### [What is expected]
Nothing in the records may be altered. Repeat them in full.

### [Source data]
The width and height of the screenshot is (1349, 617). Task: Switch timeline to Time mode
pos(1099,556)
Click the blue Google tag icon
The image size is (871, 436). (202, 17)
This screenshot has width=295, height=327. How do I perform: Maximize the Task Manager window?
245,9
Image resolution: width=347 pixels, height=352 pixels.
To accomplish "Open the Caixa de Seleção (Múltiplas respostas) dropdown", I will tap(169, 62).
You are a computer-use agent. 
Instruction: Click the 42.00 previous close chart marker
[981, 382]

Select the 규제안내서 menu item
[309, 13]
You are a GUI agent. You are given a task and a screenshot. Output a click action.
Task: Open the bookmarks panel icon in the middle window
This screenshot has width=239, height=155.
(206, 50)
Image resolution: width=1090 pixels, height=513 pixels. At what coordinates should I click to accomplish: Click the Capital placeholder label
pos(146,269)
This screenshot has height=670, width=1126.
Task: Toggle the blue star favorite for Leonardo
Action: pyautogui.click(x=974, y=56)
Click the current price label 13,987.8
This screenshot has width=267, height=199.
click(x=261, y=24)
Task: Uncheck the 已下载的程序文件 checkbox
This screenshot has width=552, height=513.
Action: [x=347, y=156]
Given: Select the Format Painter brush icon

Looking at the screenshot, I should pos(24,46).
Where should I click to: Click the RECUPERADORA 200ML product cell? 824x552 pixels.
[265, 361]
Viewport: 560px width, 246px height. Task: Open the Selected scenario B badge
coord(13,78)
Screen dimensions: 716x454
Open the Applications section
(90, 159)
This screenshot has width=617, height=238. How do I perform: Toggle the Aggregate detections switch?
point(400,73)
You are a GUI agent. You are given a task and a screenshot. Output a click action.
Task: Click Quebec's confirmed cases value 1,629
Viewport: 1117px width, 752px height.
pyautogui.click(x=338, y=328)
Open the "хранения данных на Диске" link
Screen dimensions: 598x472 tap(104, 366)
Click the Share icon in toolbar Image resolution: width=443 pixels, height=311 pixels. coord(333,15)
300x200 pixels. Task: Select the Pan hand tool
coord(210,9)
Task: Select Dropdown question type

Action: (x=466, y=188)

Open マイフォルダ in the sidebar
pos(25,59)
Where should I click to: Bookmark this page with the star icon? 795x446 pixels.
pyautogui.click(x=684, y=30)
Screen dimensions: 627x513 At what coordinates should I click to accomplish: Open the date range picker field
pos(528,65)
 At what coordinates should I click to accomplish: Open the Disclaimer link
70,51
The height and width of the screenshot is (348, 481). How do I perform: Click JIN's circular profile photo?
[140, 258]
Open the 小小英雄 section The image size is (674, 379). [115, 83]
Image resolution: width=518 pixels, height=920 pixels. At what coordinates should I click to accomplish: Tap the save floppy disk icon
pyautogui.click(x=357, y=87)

### [Response area]
The width and height of the screenshot is (1349, 617). Task: Switch timeline to Time mode
pos(1099,556)
Click the blue Google tag icon
The image size is (871, 436). (202, 17)
This screenshot has width=295, height=327. How do I perform: Maximize the Task Manager window?
245,9
Image resolution: width=347 pixels, height=352 pixels.
To accomplish "Open the Caixa de Seleção (Múltiplas respostas) dropdown", I will tap(169, 62).
You are a computer-use agent. 
Instruction: Click the 42.00 previous close chart marker
[981, 382]

Select the 규제안내서 menu item
[309, 13]
You are a GUI agent. You are given a task and a screenshot. Output a click action.
Task: Open the bookmarks panel icon in the middle window
This screenshot has width=239, height=155.
(206, 50)
Image resolution: width=1090 pixels, height=513 pixels. At what coordinates should I click to accomplish: Click the Capital placeholder label
pos(146,269)
This screenshot has height=670, width=1126.
Task: Toggle the blue star favorite for Leonardo
Action: pyautogui.click(x=974, y=56)
Click the current price label 13,987.8
This screenshot has width=267, height=199.
click(x=261, y=24)
Task: Uncheck the 已下载的程序文件 checkbox
This screenshot has width=552, height=513.
Action: [x=347, y=156]
Given: Select the Format Painter brush icon

Looking at the screenshot, I should pos(24,46).
Where should I click to: Click the RECUPERADORA 200ML product cell? 824x552 pixels.
[265, 361]
Viewport: 560px width, 246px height. Task: Open the Selected scenario B badge
coord(13,78)
Screen dimensions: 716x454
Open the Applications section
(90, 159)
This screenshot has width=617, height=238. How do I perform: Toggle the Aggregate detections switch?
point(400,73)
You are a GUI agent. You are given a task and a screenshot. Output a click action.
Task: Click Quebec's confirmed cases value 1,629
Viewport: 1117px width, 752px height.
pyautogui.click(x=338, y=328)
Open the "хранения данных на Диске" link
Screen dimensions: 598x472 tap(104, 366)
Click the Share icon in toolbar Image resolution: width=443 pixels, height=311 pixels. coord(333,15)
300x200 pixels. Task: Select the Pan hand tool
coord(210,9)
Task: Select Dropdown question type

Action: (x=466, y=188)

Open マイフォルダ in the sidebar
pos(25,59)
Where should I click to: Bookmark this page with the star icon? 795x446 pixels.
pyautogui.click(x=684, y=30)
Screen dimensions: 627x513 At what coordinates should I click to accomplish: Open the date range picker field
pos(528,65)
 At what coordinates should I click to accomplish: Open the Disclaimer link
70,51
The height and width of the screenshot is (348, 481). How do I perform: Click JIN's circular profile photo?
[140, 258]
Open the 小小英雄 section The image size is (674, 379). [115, 83]
Image resolution: width=518 pixels, height=920 pixels. At what coordinates should I click to accomplish: Tap the save floppy disk icon
pyautogui.click(x=357, y=87)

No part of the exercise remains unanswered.